Five MIT professors have been selected to receive the 2023 Simons Investigators awards from the Simons Foundation. Virginia Vassilevska Williams and Vinod Vaikuntanathan are both professors in MIT’s Department of Electrical Engineering and Computer Science (EECS) and principal investigators in MIT’s Computer Science and Artificial Intelligence Laboratory (CSAIL). Aram Harrow and Leonid Mirny are professors in the Department of Physics, and Davesh Maulik is a professor in the Department of Mathematics.
The Simons Investigator program supports “outstanding theoretical scientists who receive a stable base of research support from the foundation, enabling them to undertake the long-term study of fundamental questions.”
Aram Harrow ’01, PhD ’05, professor of physics, studies theoretical quantum information science in order to understand the capabilities of quantum computers and quantum communication devices. Harrow has developed quantum algorithms for solving large systems of linear equations and hybrid classical-quantum algorithms for machine learning, and has also contributed to the intersection of quantum information and many-body physics, with work on thermalization, random quantum dynamics, and the “monogamy” property of quantum entanglement. He was a lecturer at the University of Bristol and a research assistant professor at the University of Washington until joining MIT in 2013. His awards include the NSF CAREER award, several best paper awards, an APS Outstanding Referee Award, and the APS Rolf Landauer and Charles H Bennett Award in Quantum Computing.
Davesh Maulik joined the Department of Mathematics at MIT in 2015. He works in algebraic geometry, with an emphasis on the geometry of moduli spaces. In many cases, this involves using ideas from neighboring fields such as representation theory, symplectic geometry, and number theory. His most recent work has focused on moduli spaces of Higgs bundles and various conjectures regarding their structure. In the past, he has received a Clay Mathematics Research Fellowship and the Compositio Mathematica Prize with coauthors for an outstanding research publication.
Leonid Mirny, the Richard J. Cohen (1976) Professor in Medicine and Biomedical Physics, is a core faculty member at the Institute for Medical Engineering and Science (IMES), and is faculty at the Department of Physics.

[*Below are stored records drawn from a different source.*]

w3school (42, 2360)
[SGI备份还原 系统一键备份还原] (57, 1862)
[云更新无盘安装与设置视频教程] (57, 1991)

His work combines biophysical modeling with analysis of large genomics data to address fundamental problems in biology. Mirny aims to understand how exceedingly long molecules of DNA are folded in 3D, and how this 3D folding of the genome influences gene expression and execution of genetic programs in health and disease. His prediction that the genome is folded by a new class of motors that act by “loop extrusion” was experimentally confirmed, leading a paradigm shift in chromosome biology. Broadly, Mirny is interested in unraveling physical mechanisms that underlie reading, writing, and transmission of genetic and epigenetic information. He was awarded the 2019 Blaise Pascal International Chair of Excellence and was named a Fellow of the American Physical Society. He received his MS in chemistry from the Weizmann Institute of Science, and his PhD in biophysics from Harvard University, where he also served as a junior fellow at Harvard Society of Fellows.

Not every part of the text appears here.